■ **RECORD EXTRACTS**
----

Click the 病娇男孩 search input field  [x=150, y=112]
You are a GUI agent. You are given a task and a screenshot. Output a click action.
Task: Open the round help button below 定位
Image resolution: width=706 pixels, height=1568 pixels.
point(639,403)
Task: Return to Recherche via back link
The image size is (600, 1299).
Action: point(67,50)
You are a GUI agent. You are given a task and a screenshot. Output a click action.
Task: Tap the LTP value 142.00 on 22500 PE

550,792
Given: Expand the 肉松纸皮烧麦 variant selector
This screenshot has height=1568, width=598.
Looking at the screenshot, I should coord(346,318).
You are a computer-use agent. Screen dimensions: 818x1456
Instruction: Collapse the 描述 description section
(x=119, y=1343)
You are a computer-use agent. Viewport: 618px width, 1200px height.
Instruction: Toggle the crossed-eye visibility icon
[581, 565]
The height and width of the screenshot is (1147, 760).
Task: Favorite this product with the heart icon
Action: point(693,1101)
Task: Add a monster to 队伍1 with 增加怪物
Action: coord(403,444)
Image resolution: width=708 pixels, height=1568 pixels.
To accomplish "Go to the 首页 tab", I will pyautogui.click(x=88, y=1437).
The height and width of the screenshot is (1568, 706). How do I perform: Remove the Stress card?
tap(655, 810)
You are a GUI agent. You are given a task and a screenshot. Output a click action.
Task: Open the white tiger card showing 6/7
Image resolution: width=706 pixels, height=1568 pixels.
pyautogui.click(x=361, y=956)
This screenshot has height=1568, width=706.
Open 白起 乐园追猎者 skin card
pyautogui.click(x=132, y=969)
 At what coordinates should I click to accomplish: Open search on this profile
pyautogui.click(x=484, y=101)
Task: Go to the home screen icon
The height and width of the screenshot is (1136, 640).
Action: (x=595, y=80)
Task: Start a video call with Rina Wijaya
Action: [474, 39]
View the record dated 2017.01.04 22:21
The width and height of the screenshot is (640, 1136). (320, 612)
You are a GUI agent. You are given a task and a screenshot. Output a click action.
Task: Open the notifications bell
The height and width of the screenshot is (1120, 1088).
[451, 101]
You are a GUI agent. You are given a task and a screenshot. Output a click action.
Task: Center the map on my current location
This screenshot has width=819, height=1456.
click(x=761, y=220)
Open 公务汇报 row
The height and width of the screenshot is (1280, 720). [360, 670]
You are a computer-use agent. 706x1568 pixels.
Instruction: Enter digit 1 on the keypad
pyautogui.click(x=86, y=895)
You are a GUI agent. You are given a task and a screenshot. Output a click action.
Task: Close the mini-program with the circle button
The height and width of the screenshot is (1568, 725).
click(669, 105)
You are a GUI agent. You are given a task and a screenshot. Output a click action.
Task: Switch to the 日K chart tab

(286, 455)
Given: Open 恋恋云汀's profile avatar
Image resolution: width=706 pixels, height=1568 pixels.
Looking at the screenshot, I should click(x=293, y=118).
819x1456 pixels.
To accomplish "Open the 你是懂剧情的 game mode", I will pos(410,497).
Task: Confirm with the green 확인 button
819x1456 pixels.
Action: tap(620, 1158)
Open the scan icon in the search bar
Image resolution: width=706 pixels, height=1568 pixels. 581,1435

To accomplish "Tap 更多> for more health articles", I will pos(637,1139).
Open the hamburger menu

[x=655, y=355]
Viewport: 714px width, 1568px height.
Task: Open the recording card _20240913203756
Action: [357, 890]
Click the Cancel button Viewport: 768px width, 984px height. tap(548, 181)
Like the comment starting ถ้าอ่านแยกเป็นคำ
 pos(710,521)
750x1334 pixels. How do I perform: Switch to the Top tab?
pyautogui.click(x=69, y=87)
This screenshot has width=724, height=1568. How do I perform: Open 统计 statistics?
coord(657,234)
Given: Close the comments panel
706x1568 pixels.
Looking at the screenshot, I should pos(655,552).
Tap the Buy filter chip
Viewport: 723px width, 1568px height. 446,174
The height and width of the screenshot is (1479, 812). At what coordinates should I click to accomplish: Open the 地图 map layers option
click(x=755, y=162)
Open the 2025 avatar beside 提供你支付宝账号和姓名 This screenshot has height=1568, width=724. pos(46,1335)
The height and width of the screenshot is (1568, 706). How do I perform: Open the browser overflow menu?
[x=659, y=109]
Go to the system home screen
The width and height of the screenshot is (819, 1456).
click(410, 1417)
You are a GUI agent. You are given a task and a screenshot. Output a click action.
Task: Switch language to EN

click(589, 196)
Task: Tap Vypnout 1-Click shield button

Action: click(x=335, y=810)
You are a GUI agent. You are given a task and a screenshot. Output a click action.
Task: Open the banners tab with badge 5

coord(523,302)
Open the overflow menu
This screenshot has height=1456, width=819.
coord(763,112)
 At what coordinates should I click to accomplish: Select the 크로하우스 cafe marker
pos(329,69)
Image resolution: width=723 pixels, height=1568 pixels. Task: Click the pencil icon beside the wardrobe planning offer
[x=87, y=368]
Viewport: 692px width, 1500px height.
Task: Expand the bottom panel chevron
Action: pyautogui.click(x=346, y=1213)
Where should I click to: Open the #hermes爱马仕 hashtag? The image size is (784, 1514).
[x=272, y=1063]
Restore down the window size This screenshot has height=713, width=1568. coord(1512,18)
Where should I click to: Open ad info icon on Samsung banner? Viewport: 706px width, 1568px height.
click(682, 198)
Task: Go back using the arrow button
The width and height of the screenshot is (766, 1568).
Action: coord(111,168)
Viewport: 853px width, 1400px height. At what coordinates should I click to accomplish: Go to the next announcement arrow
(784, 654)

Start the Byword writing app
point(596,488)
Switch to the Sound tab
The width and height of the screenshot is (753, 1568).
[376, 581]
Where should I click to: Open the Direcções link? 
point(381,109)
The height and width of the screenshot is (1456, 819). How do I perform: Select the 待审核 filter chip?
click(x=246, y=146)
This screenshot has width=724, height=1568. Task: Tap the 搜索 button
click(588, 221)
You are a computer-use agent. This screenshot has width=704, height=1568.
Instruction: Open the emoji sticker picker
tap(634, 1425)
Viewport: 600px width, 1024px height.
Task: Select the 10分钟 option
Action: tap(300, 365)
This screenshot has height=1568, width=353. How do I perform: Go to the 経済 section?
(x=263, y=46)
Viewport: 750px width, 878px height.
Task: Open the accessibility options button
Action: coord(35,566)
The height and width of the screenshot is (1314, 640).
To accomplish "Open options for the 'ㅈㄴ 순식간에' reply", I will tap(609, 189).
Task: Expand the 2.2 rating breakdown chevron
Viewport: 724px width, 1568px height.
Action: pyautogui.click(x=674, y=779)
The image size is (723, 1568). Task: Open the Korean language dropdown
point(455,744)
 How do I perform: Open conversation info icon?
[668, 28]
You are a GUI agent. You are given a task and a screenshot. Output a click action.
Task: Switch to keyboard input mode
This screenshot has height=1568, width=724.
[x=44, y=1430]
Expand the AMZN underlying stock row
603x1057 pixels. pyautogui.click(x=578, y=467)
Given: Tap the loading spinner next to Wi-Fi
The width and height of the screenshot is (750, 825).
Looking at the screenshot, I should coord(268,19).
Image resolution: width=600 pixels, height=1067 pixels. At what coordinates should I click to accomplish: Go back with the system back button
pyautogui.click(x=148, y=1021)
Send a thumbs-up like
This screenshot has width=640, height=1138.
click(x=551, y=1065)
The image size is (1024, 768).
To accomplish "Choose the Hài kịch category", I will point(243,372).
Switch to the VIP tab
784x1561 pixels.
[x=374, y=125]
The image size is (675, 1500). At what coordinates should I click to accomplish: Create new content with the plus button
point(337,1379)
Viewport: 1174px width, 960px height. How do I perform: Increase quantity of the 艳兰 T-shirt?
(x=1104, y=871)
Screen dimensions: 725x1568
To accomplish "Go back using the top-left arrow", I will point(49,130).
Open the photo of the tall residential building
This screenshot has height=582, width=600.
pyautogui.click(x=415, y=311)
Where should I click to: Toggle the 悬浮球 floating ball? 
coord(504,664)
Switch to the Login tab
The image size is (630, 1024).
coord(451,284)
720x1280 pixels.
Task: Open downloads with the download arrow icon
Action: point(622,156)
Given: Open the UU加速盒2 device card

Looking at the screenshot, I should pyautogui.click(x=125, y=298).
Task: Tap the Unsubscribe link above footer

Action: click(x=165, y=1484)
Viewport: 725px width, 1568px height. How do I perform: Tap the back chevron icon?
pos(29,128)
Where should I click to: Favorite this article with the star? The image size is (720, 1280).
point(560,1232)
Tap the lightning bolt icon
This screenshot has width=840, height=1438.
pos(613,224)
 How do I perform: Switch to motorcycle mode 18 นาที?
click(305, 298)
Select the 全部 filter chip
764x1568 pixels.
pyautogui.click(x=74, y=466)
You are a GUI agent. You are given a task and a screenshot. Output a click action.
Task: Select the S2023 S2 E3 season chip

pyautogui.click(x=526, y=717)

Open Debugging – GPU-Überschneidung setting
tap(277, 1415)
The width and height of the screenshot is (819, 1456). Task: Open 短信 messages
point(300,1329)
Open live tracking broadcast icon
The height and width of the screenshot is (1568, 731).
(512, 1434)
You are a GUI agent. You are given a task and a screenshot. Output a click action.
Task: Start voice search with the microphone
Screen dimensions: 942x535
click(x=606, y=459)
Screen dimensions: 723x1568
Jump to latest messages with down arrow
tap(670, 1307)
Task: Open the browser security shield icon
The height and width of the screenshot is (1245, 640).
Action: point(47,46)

----

■ **GOAL OF THE EXERCISE**
Please give the stretch of entries from the line containing "The image size is (1024, 768)." through the line containing "coord(504,664)" as a Markdown table with the columns Row and Line, numbering each row and leaving out blank lines.

■ **FINISHED TASK**
| Row | Line |
|---|---|
| 1 | The image size is (1024, 768). |
| 2 | To accomplish "Choose the Hài kịch category", I will point(243,372). |
| 3 | Switch to the VIP tab |
| 4 | 784x1561 pixels. |
| 5 | [x=374, y=125] |
| 6 | The image size is (675, 1500). At what coordinates should I click to accomplish: Create new content with the plus button |
| 7 | point(337,1379) |
| 8 | Viewport: 1174px width, 960px height. How do I perform: Increase quantity of the 艳兰 T-shirt? |
| 9 | (x=1104, y=871) |
| 10 | Screen dimensions: 725x1568 |
| 11 | To accomplish "Go back using the top-left arrow", I will point(49,130). |
| 12 | Open the photo of the tall residential building |
| 13 | This screenshot has height=582, width=600. |
| 14 | pyautogui.click(x=415, y=311) |
| 15 | Where should I click to: Toggle the 悬浮球 floating ball?  |
| 16 | coord(504,664) |